After rebounding from the lows of 2020, the Brooklyn market had been setting quarterly records for median price since the end of 2020. The market fell short last quarter, triggered by escalating mortgage rates, inflation, and a less-than-stellar year on Wall Street.
Quarterly deal volume is down across all market segments. Signed contracts for the Fall season have been off of the year's high setback in April. Listing discounts have been steadily increasing from the spring months when there was little negotiability for buyers. Last month, median price cuts off of original asking prices reached 3.8% (UrbanDigs).
While inventory levels increased between the 2nd and 3rd quarters, the fall market has been experiencing low levels of new inventory. The scarcity of active listings is keeping the Brooklyn market in neutral territory, favoring neither buyers nor sellers. Sellers are not rushing to the market and will wait for more favorable market conditions to get their price.

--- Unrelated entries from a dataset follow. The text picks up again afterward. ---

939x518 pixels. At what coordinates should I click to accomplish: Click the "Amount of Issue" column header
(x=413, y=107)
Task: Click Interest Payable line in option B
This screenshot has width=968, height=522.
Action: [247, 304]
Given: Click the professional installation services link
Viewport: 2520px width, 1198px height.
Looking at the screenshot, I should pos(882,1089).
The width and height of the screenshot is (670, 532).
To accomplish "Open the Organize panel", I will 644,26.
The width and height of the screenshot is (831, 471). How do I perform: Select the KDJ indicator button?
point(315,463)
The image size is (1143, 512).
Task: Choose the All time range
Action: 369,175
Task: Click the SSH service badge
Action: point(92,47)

The best-performing segment is the single- and multi-family townhouse market with median sale prices up 11.8% from a year ago and 7% from the 2nd quarter. However, a decrease in signed contract activity last quarter indicates increasing market pressure on the townhouse market as well. Like Manhattan, the Brooklyn market is in reset mode with deal volume regressing back towards historical norms. It is expected the rest of the Brooklyn market will be more muted than Manhattan, which is currently in a buyer's market.
Down markets always provide opportunities for buyers and investors, amplifying the importance of working with knowledgeable agents who can provide real-time data and analysis. While prices may not drop precipitously, buyers will find themselves in a less competitive market with a chance to negotiate prices and favorable terms. We can expect this scenario to continue until inflation stabilizes and the Federal Reserve takes corresponding action.